No, just kidding, I do not think you would like to read that. But the fact remains that I haven't made one for this trip, and I'm not sure if that's because California doesn't seem like a whole other place where they might not have your stuff, and last time we traveled we went to a place that was a whole other place that definitely wouldn't have your stuff and where am I? Oh yeah, it doesn't seem so imperative to list when you're going somewhere that can provide everything you could possibly need. And we'll have access to those places that will provide for our needs. So yeah, anyway, I'm going listless. For those of you who know me, this is like other people shooting up heroin and having sex with five people in one night. It's risky behavior, and I'm sure when I don't have, say, underwear, I'll be sorry for it. No, that probably won't happen. It won't be underwear I forget. It'll be something else completely necessary and completely irreplaceable, something that I can't think of right this moment. Sam, maybe. I'll forget Sam.

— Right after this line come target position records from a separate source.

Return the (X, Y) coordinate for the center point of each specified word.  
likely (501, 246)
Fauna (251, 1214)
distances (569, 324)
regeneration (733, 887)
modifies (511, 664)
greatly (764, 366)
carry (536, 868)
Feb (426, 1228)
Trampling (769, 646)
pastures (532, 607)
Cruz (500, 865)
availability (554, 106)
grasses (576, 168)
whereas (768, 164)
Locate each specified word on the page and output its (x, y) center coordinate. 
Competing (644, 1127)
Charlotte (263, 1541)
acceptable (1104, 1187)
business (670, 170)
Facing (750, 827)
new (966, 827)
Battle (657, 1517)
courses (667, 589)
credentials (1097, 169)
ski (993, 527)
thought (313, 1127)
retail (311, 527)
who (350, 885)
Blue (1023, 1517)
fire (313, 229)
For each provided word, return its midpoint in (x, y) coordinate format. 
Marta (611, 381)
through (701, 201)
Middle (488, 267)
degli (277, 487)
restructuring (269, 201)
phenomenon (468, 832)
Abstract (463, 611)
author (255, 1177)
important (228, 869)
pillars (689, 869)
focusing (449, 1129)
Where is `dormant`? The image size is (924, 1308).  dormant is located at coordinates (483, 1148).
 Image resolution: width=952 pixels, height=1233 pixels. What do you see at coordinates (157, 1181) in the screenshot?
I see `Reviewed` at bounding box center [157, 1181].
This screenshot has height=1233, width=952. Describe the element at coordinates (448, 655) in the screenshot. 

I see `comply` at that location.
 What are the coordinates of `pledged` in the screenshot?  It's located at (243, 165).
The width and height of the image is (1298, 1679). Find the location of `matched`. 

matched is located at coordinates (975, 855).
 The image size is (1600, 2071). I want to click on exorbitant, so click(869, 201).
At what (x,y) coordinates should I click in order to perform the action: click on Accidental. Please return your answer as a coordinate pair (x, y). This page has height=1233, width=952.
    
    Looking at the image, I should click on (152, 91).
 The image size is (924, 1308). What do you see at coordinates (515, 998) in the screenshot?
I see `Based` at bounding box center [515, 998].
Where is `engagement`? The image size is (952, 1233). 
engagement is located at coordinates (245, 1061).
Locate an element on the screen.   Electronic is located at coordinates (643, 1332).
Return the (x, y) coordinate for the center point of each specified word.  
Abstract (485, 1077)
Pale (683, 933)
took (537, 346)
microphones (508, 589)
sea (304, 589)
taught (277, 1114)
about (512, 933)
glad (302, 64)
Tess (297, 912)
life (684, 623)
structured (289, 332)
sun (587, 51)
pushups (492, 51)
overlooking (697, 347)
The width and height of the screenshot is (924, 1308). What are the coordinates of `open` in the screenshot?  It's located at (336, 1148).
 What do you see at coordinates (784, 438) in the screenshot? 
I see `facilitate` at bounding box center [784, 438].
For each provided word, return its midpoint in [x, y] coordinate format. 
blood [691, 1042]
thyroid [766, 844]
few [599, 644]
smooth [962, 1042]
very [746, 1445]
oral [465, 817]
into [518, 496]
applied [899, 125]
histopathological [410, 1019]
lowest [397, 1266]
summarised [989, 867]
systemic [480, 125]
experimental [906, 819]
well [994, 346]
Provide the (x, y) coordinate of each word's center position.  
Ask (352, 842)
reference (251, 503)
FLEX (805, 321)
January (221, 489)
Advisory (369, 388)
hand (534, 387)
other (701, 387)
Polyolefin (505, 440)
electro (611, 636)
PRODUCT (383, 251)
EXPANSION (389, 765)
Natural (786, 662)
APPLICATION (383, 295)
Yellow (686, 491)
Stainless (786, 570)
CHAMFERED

Anyway, as you can tell, I am traveling. And usually, I am against traveling with my laptop, but what with the fantasy football and the blogging, I find myself not wanting to beg computer time from Sam. I went out and bought a foam sleeve thingy, so I can slot my mac right into my normal carry-on (the computer drastically reduces the amount of book space, which is depressing. What if I finish one book and bring the wrong replacement. I usually carry 5-6 books around on any given day, just to make sure I've got the right one around. This computer? MESSING THAT UP.), and so that it will be easy to pull out and have x-rayed. And then in CA, there is the magical thing called wifi that will enable me to jet-laggedly post when we land. So never fear, fresh entries for all the days I'm gone. I only mean fresh as in new, you understand. I can't promise anything original and exciting.
Oh, and don't tell me to put books in my suitcase. I know that; I will definitely be doing that. But when you're strapped into your airplane seat and looking at dismay at the book in your hand and your other 5 books are in your luggage somewhere in the belly of the beast, there's not much you can do. And I'm in the utterly sucky position now of being in-between books, which means I could bring two stinkers on the plane and moan pitiably about how sad my life is. Poor Sam, is what you're thinking now. And you're not wrong. I'm not good with the planes. The book thing? Only making it worse. Cross your fingers and hope I make the right selection. It's so much pressure.